L'eau ! Voilà pourquoi nous sommes là, c'est l'eau qui motive cette mission. Vous aurez beau vous injecter n'importe quoi pour vous protéger des radiations et cuisiner tout ce qui vous passe sous la main pour remplir votre estomac, sans eau vous finirez par y passer rapidement. Et je parle d'eau un minimum potable, plus difficile à trouver, et ça, le major Klein l'a très vite pigé. Lorsque les recycleurs du bunker arrivèrent à saturation, il a envoyé des équipes de reconnaissance pour trouver des sources d'eau suffisamment abondantes et pas trop polluées. Les premiers sites trouvés permirent de subvenir aux besoins immédiats, souvent une canalisation souterraine mise à nue par la guerre, laissant échapper un filet d'eau peu contaminée provenant d'on ne sait où. Lorsque la ville commença à accueillir de nouveaux arrivants, ils n'eurent pas d'autre choix que de s'aventurer plus loin pour puiser dans une rivière polluée. Il y avait donc toujours un problème soit de rendement, soit de pollution.
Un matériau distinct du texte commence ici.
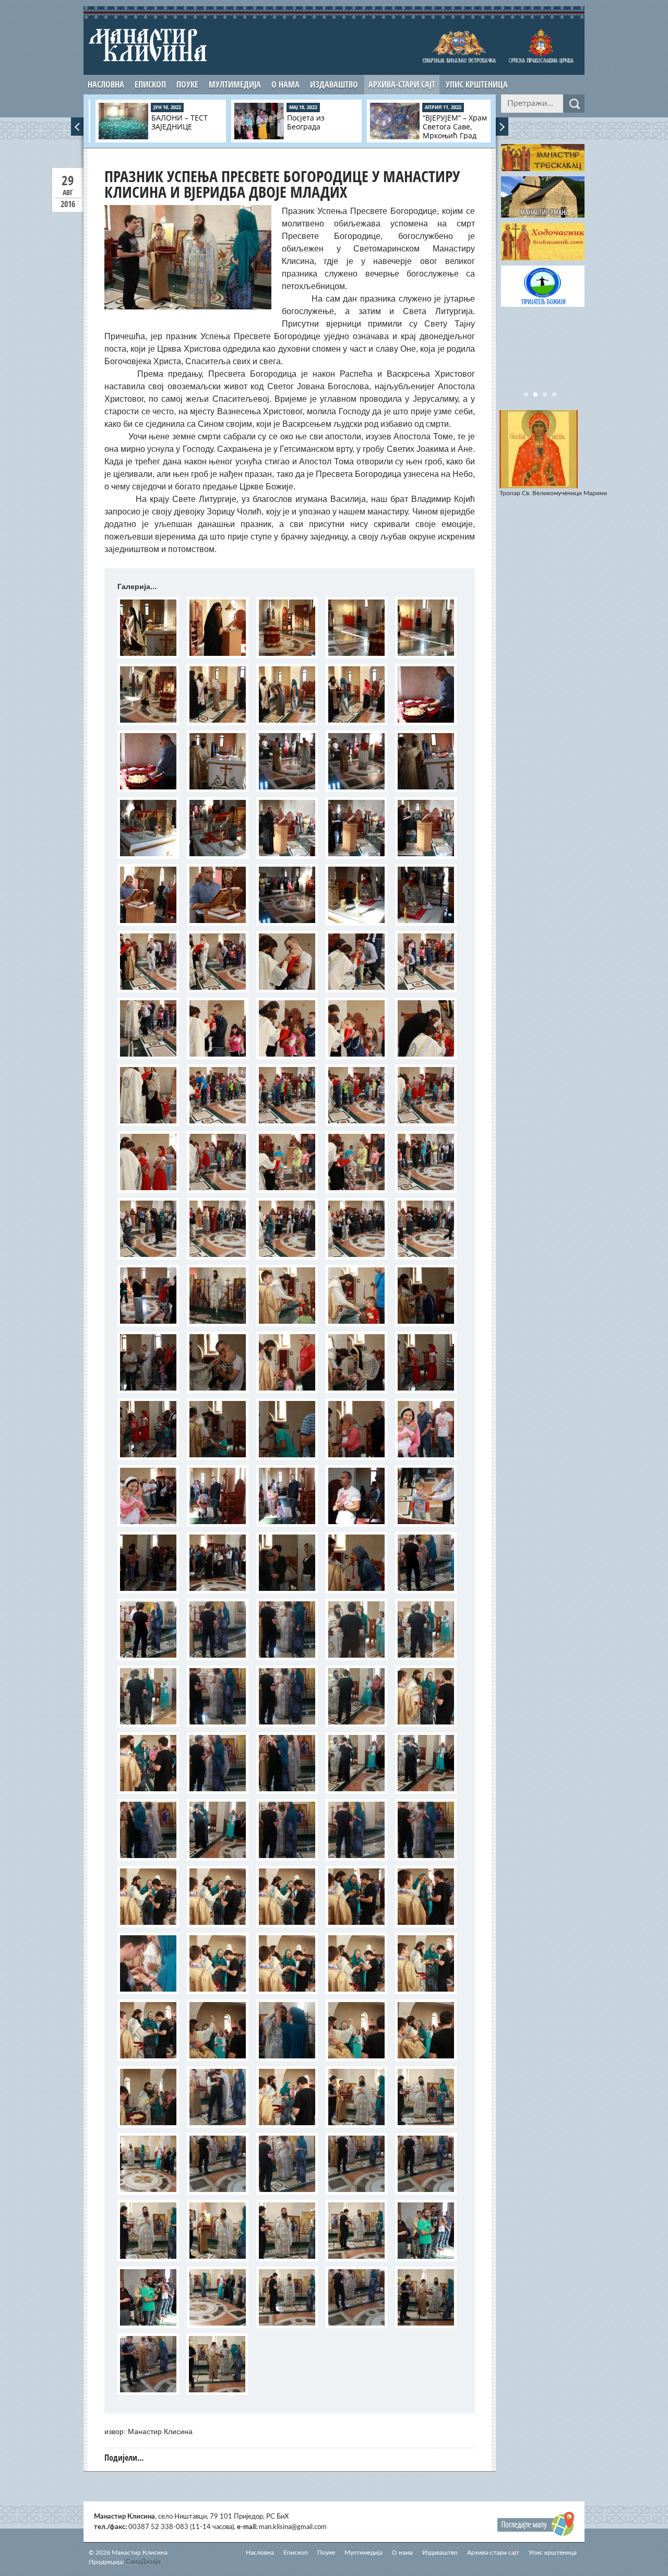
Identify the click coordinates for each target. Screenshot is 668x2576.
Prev (77, 126)
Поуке (187, 84)
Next (502, 126)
Alors, lorsque l'une de ses équipes a trouvé ces cinq corps de ferme posés au milieu des champs à l'est de Mannheim et disposant chacun d'un puits relié à une nappe phréatique, il a immédiatement envoyé des hommes s'y installer. Ils y emmenèrent une pompe trouvée dans les décombres de la ville et mirent en place une navette pour faire les allers et retours sur les quelques miles séparant les deux sites. Il y avait suffisamment d'eau pour satisfaire les besoins des habitants et permettre une production suffisante de Talium, tout en accueillant de nouveaux membres pour aider au développement de la communauté. Le problème aujourd'hui, c'est que New Town a perdu cette principale source. Le Point d'eau, comme ils l'appellent, a été capturé la semaine dernière par un groupe de pillards qui savaient parfaitement ce qu'ils faisaient.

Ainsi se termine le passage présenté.